Australian certification of helmets is a costly exercise for importers and helmet manufacturers, so we miss out on getting some of the great helmets, such as Suomy.
Queensland has taken the smart move of accepting ECE22 international helmet standards which makes available a lot of very safe helmets in a wider choice of styles, colours and sizes to suit all riders.
For Queenslanders, it’s a bit like winning the Lotto.
The only drawback is Queensland riders wearing these helmets can’t cross any borders without running the risk of copping a fine for wearing a non-compliant helmet.
One of the brands of quality road helmets we are missing out on because of the Australia Standards certification is Italian-made Suomy.
Robert Ferrington of Queensland Offroad Tyres would like to import and sell Suomy road helmets in Queensland, but under the new laws, he can’t sell a non-Australian-approved helmet, even though riders in Queensland are allowed to wear them.
It’s a stupid arrangement and it forces riders to buy while overseas or online, which is not a suitable practice when buying a helmet. The Australian Motorcycle Council encourages riders to try on a helmet first and that is impossible over the internet!
Robert is hoping some sanity will soon prevail and he will begin by importing the Suomy SR Sport top-of-the-line road helmet as used by the factory MOTOGP Ducati Team, and follow it up with either their adventure helmet or the D20 modular road helmet, which Suomy’s first attempt at a flip-up model.
Robert gave Mrs MBW the first D20 helmet in the country to try out. If or when it arrives, it should cost about $320 which is an exceptionally cheap price for what looks and feels like a quality helmet.
Mrs MBW loves a flip-face helmet so she can take photos without having to remove her helmet.
She says this is the most comfortable and quiet helmet she has ever worn.
The helmet doesn’t have anything innovative, but is a good quality offering for Suomy’s first attempt at this style.
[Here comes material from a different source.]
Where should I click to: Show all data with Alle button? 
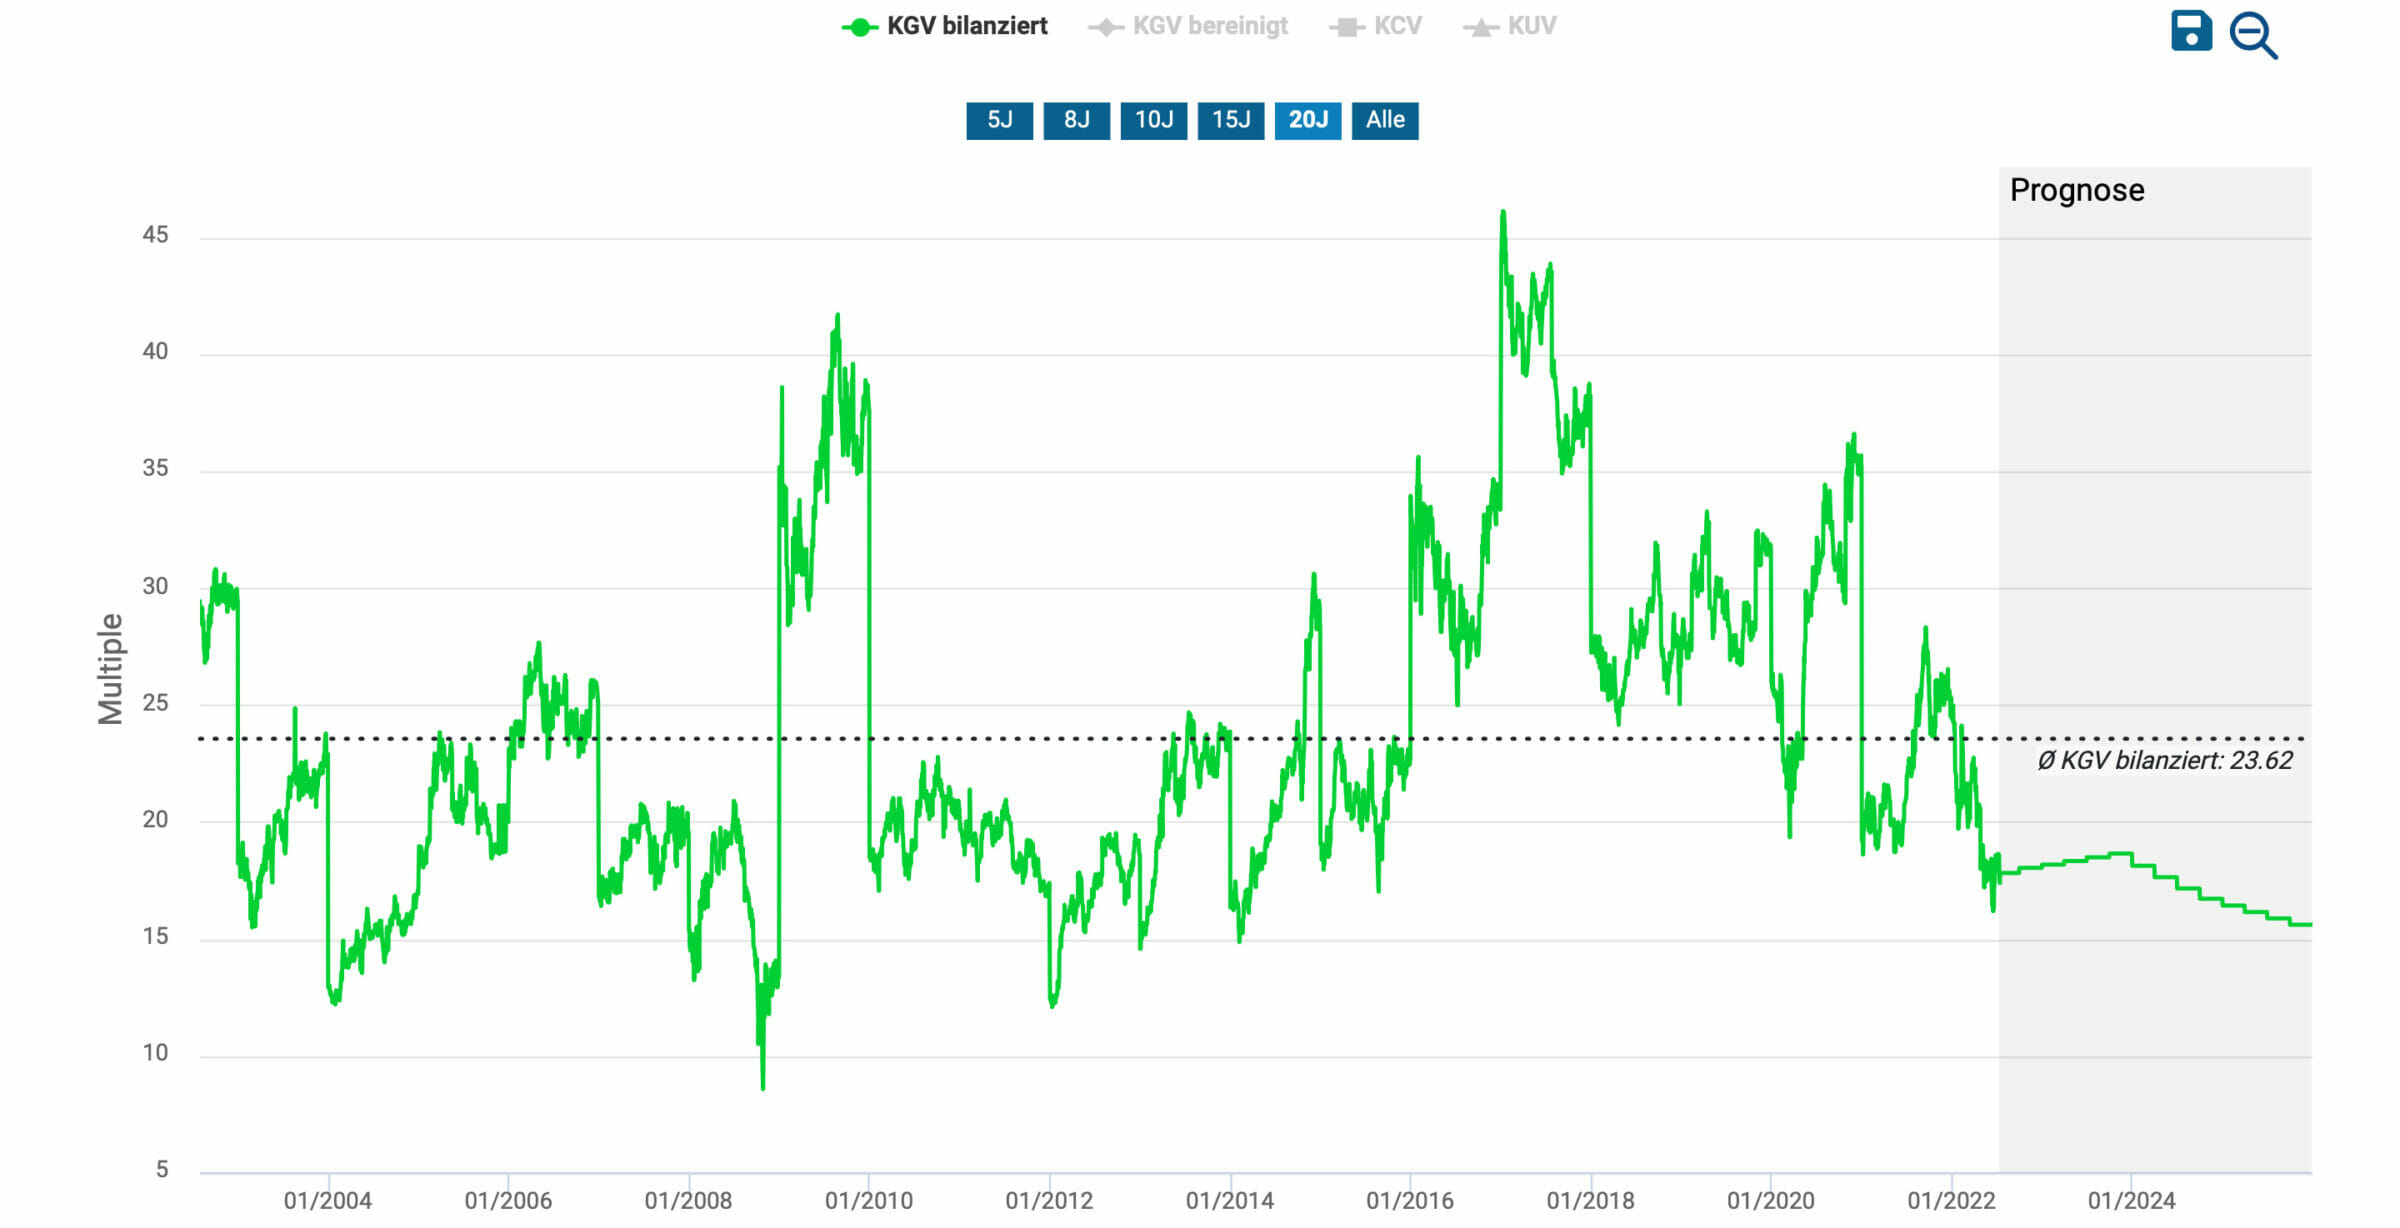pyautogui.click(x=1384, y=120)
It features variable density lining, rather the single and dual density liners found in most helmets, which provides more comfort as well as better protection.
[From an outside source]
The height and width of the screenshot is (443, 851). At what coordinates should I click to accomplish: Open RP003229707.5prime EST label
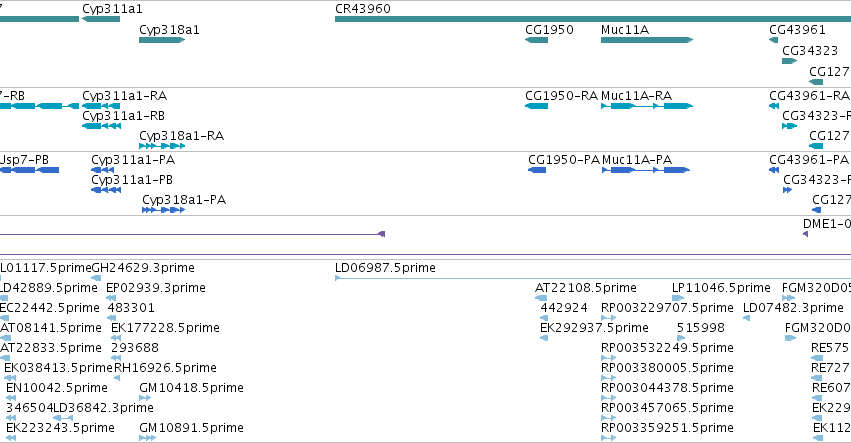point(667,308)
It is set up for a Suomy Bluetooth kit which mounts flush on the side inside the removable panel and there are recesses in the ear sections so the speakers don’t stick into your ears.
Robert isn’t sure yet whether he will import the integrated Bluetooth unit.
However, we attached our Sena Bluetooth SMH10 unit which won’t clamp on as the shell is too thick, but sticks to the outside, while the speakers fit neatly into the provided recesses.
It comes with an adjustable quick-release chin strap which Mrs MBW loves, but an over-complicated system for replacing the visor. Maybe this is why the visor feels a little flimsy, although it doesn’t rattle or fly up in high winds.
Ventilation is very good with chin and brow inlet and rear exhaust vents. It would be a great helmet in hot climates.
You would expect to pay more than $500 for an equivalent quality flip-face helmet available in Australia.